Extensible Statistics Transmission Protocol
|Author:||Paul Colomiets <firstname.lastname@example.org>|
There are various monitoring and statistics collection solutions. Most of them are not interoperable. Occasionally there is also the need to implement custom processing for statistics data. The goal of this protocol is to have a common protocol for building statistics processing solutions.
Scope of the Protocol
Protocol Works on Top of Existing Framing
The original intention was to have protocol working on top of ZeroMQ and Crossroads IO, but the only real requirement for the underlying protocol is framing (or message delimitation). So UDP, SCTP, and Websockets can also be used as underlying protocols.
We also do not provide a way to group messages into batches. The Nagle algorithm does this for TCP. For ZeroMQ and Crossroads IO a special device can be implemented that transparently compresses and decompresses a bunch of messages.
Interval Based Accounting
The protocol is suited to sending statistical counters reported at short regular time intervals, e.g. CPU usage or messages passed though a gateway. It is not suited to sending massive number of statistics (e.g. on each user request or each network packet). It is not suited to transmitting large chunks of data at intervals.

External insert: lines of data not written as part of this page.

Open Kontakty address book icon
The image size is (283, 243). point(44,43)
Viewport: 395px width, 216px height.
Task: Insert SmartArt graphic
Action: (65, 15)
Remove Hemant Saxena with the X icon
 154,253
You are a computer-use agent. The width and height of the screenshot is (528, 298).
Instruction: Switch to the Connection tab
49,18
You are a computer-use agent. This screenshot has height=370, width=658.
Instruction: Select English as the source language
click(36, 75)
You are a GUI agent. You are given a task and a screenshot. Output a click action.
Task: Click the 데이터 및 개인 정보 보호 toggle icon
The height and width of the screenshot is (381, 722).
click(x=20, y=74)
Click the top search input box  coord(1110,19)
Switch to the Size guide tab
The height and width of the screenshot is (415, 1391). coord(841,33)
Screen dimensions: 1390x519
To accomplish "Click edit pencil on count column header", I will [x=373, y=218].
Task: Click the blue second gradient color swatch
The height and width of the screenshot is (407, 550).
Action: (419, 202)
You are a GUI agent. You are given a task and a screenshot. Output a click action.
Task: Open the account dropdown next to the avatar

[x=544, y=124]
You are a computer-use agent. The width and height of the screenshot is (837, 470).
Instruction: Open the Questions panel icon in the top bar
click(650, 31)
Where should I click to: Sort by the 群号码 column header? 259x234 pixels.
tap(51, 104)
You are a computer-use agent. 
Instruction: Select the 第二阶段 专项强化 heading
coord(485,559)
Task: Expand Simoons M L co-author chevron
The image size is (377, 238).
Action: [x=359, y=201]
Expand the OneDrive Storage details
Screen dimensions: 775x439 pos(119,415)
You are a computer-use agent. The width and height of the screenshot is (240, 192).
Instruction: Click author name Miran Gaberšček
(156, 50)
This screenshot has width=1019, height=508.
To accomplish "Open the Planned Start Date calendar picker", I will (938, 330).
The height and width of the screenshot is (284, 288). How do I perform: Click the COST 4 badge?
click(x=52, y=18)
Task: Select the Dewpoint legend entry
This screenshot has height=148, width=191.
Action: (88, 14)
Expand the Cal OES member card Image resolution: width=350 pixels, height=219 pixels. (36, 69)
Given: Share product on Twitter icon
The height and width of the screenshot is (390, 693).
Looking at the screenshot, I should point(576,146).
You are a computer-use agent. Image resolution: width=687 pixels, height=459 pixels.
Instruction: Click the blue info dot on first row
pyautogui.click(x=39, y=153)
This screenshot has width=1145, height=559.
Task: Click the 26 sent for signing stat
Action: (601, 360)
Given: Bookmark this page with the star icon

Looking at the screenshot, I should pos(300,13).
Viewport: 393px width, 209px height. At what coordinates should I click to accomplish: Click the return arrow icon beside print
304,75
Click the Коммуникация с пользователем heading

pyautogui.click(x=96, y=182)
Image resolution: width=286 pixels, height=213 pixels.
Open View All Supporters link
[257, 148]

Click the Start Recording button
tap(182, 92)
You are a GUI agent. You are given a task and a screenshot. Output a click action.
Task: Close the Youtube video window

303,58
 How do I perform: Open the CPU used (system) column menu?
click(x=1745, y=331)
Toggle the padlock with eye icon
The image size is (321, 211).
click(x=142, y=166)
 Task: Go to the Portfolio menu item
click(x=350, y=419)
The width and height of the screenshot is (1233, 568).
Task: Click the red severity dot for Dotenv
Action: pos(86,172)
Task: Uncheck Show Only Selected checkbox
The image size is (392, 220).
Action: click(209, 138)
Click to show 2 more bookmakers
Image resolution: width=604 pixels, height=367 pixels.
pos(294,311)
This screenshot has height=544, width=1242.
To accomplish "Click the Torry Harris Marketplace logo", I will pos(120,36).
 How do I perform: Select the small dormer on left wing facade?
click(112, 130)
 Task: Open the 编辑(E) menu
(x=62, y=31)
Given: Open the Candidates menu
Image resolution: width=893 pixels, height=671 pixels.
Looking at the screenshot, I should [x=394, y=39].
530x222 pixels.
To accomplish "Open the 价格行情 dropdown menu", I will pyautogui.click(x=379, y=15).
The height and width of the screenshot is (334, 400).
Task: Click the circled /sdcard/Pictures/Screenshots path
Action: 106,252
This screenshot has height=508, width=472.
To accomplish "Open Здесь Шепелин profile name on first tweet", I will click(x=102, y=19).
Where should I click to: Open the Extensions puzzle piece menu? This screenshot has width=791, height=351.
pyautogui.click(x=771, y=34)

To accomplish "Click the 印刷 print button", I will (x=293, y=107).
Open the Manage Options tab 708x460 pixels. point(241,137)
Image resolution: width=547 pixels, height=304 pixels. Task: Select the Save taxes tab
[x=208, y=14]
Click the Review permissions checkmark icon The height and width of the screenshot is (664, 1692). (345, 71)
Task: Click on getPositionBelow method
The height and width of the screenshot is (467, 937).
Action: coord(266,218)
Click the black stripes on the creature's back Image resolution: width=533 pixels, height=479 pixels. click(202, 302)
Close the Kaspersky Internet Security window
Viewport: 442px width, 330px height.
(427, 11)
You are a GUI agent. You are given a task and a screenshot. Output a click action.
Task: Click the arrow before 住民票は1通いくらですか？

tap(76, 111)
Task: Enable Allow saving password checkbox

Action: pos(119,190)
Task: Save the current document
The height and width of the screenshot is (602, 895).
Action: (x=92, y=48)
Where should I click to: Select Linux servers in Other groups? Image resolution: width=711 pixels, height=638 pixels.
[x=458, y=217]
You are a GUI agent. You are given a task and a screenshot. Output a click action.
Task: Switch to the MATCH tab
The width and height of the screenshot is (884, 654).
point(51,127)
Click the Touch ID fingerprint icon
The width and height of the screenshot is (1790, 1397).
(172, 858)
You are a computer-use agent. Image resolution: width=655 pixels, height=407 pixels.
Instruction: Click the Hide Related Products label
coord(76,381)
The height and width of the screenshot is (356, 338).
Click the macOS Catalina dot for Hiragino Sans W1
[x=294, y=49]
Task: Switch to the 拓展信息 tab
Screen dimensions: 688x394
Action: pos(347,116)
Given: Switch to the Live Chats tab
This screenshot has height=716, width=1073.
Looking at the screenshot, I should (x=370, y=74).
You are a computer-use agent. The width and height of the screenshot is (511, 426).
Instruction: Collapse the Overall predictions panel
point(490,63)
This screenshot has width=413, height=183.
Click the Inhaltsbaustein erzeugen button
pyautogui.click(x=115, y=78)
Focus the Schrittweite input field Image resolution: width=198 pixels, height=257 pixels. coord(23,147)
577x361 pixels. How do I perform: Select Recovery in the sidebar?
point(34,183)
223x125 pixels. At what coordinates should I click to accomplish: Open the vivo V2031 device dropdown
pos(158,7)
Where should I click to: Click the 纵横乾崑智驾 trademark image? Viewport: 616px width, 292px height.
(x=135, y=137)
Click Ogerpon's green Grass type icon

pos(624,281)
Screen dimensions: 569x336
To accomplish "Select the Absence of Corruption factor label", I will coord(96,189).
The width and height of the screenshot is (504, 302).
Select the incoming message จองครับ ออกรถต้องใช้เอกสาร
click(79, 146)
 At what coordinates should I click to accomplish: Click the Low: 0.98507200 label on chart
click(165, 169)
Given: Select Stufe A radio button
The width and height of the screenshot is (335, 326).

The protocol is designed to be filtered by subscriptions implemented in ZeroMQ and Crossroads IO. This lets us subscribe only to subsets of statistics data. This gives a limitation of one value per message.
No Authentication, Compression and Encryption
From the point of view of the authors of the protocol, the authentication, compression, and encryption are better done by underlying protocols. There are protocols for that. E.g. SSH or one of the various VPN implementations.
A typical packet looks like this:
- ESTP:org.example:sys::cpu: 2012-06-02T09:36:45 10 7.2
- ^ host ^ name ^ timestamp ^ interval ^ value
The hostname is in reverse domain notation. After the last colon, whitespace is insignificant, but at least one space should separate fields. The value can have a type marker which is described below.
Everything after the line-feed (LF) character (if present) is treated as extension data. Each line of extension data must start with at least one SPACE character. Lines starting with exactly one space and a colon (" :") are reserved for official extensions. Protocols built this way looks nice when a stream of data is printed as-is.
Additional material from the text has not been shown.